When stool is hard, tap water enemas are used. The patient is asked to lay on their left side, with knees flexed. About 5 to 10 ounces of water, at body temperature, is gently introduced into the rectum and sigmoid colon. The hard stool gets softened and comes out with the water. Non-prescription prepackaged enemas can be used in place of tap water. If enemas fail to work, a health care worker may need to remove the stool manually using a gloved finger. The person is then sometimes asked to drink a solution containing dissolved salts and polyethylene glycol, which cleanses the digestive tract.
After the hard stool has been removed, the patient is told to add fiber to the diet or to use laxatives to prevent constipation. Laxatives may be used every two to three days or even regularly.

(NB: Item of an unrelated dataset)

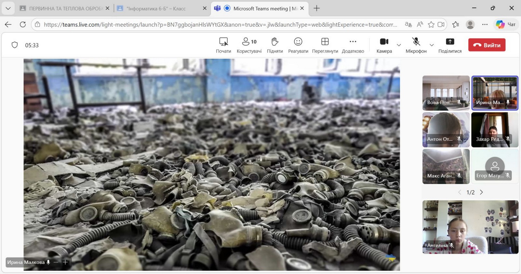This screenshot has height=274, width=521.
Task: Open the Copilot Чат button
Action: coord(506,24)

If the stool is not impacted, there are several ways of treating constipation. Increasing the intake of water and fiber is often the first step. Vegetables, fruit (especially prunes), whole-grain breads, and high-fiber cereals are excellent sources of fiber. Bran is an alternative source, although it may cause excessive gas and bloating. To prevent gas, fiber should be eaten with plenty of fluids.
Laxatives and stool softeners are sometimes needed if changes in diet are insufficient. Most laxatives are safe for long-term uses, if used appropriately.
Bulking agents, such as psyllium and methylcellulose, are laxatives that help hold water in the stool and add bulk to it. The increased bulk causes movements of the large intestines, making the stool easy to pass. Bulkier stools are softer and easier to pass. Bulking agents act slowly and gently. These agents generally are taken in small amounts at first. The dose is increased gradually until the patient’s bowel movements become regular.
Osmotic agents are laxatives that keep large amounts of water in the large intestine, making the stool soft and loose. These laxatives consist of salts or sugars that are poorly absorbed. Some contain magnesium and phosphate, which can be partially absorbed resulting in harm to people with kidney failure.
Stimulant laxatives contain substances that directly stimulate the walls of the large intestine (such as senna and bisacodyl), causing them to contract. Taken by mouth, stimulant laxatives generally cause a bowel movement in six to eight hours. Some are available as suppositories. When taken as suppositories, these laxatives often work in 15 to 60 minutes. Stimulant laxatives are best used for brief periods. If longer use is needed, they may be used daily or every other day, and optimally under a doctor's supervision.
Newer medications, which increase secretion of fluids into the intestine, are available only by prescription. They should be considered if constipation does not respond well to over-the-counter laxatives. When constipation is due to opiate drugs used to treat severe pain, new agents that block the effects of opiates on the gut sometimes can help. Occasionally, a problem with coordination of pelvic floor and anorectal muscles may be identified. This can be treated with biofeedback or muscle retraining exercises; such treatments are performed only in centers which specialize in this area and upon referral by a doctor.